DESCRIPTION OF THE TASK >> Rewrite every row below, swapping "dropdown" for "menu" and leaving everything else unchanged.

***** EXERCISE MATERIALS

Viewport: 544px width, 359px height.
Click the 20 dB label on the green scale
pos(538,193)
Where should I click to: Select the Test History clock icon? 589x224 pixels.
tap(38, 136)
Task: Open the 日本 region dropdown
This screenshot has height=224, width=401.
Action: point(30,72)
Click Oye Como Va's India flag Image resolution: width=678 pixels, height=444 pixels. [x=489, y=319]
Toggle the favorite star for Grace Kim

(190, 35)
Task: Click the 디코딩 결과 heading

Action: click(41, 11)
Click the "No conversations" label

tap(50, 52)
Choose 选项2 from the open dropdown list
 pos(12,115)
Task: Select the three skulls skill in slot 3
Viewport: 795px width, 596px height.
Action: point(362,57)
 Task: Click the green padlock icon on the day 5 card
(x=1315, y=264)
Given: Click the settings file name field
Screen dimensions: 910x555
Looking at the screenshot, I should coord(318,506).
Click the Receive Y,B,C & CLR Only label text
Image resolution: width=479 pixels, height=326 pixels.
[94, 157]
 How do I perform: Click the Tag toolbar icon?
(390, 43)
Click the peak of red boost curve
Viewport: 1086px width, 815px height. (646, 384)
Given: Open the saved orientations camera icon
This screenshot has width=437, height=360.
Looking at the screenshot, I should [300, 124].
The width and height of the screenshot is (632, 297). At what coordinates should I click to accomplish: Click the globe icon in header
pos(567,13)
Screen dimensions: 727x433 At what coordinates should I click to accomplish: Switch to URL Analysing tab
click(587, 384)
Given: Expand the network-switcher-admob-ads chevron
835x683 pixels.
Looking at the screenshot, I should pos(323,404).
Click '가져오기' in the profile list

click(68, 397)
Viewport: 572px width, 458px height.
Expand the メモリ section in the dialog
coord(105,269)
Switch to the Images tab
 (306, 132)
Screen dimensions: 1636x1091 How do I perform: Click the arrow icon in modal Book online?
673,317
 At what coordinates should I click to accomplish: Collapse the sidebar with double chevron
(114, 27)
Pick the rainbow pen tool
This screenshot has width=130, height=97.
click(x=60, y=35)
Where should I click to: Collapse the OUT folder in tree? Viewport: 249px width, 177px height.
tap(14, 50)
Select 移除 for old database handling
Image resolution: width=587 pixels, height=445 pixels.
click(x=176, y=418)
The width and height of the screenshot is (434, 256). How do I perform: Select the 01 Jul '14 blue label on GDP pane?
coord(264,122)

**********

ANSWER >>
Viewport: 544px width, 359px height.
Click the 20 dB label on the green scale
pos(538,193)
Where should I click to: Select the Test History clock icon? 589x224 pixels.
tap(38, 136)
Task: Open the 日本 region menu
This screenshot has height=224, width=401.
Action: point(30,72)
Click Oye Como Va's India flag Image resolution: width=678 pixels, height=444 pixels. [x=489, y=319]
Toggle the favorite star for Grace Kim

(190, 35)
Task: Click the 디코딩 결과 heading

Action: click(41, 11)
Click the "No conversations" label

tap(50, 52)
Choose 选项2 from the open menu list
 pos(12,115)
Task: Select the three skulls skill in slot 3
Viewport: 795px width, 596px height.
Action: point(362,57)
 Task: Click the green padlock icon on the day 5 card
(x=1315, y=264)
Given: Click the settings file name field
Screen dimensions: 910x555
Looking at the screenshot, I should coord(318,506).
Click the Receive Y,B,C & CLR Only label text
Image resolution: width=479 pixels, height=326 pixels.
[94, 157]
 How do I perform: Click the Tag toolbar icon?
(390, 43)
Click the peak of red boost curve
Viewport: 1086px width, 815px height. (646, 384)
Given: Open the saved orientations camera icon
This screenshot has width=437, height=360.
Looking at the screenshot, I should [300, 124].
The width and height of the screenshot is (632, 297). At what coordinates should I click to accomplish: Click the globe icon in header
pos(567,13)
Screen dimensions: 727x433 At what coordinates should I click to accomplish: Switch to URL Analysing tab
click(587, 384)
Given: Expand the network-switcher-admob-ads chevron
835x683 pixels.
Looking at the screenshot, I should pos(323,404).
Click '가져오기' in the profile list

click(68, 397)
Viewport: 572px width, 458px height.
Expand the メモリ section in the dialog
coord(105,269)
Switch to the Images tab
 (306, 132)
Screen dimensions: 1636x1091 How do I perform: Click the arrow icon in modal Book online?
673,317
 At what coordinates should I click to accomplish: Collapse the sidebar with double chevron
(114, 27)
Pick the rainbow pen tool
This screenshot has width=130, height=97.
click(x=60, y=35)
Where should I click to: Collapse the OUT folder in tree? Viewport: 249px width, 177px height.
tap(14, 50)
Select 移除 for old database handling
Image resolution: width=587 pixels, height=445 pixels.
click(x=176, y=418)
The width and height of the screenshot is (434, 256). How do I perform: Select the 01 Jul '14 blue label on GDP pane?
coord(264,122)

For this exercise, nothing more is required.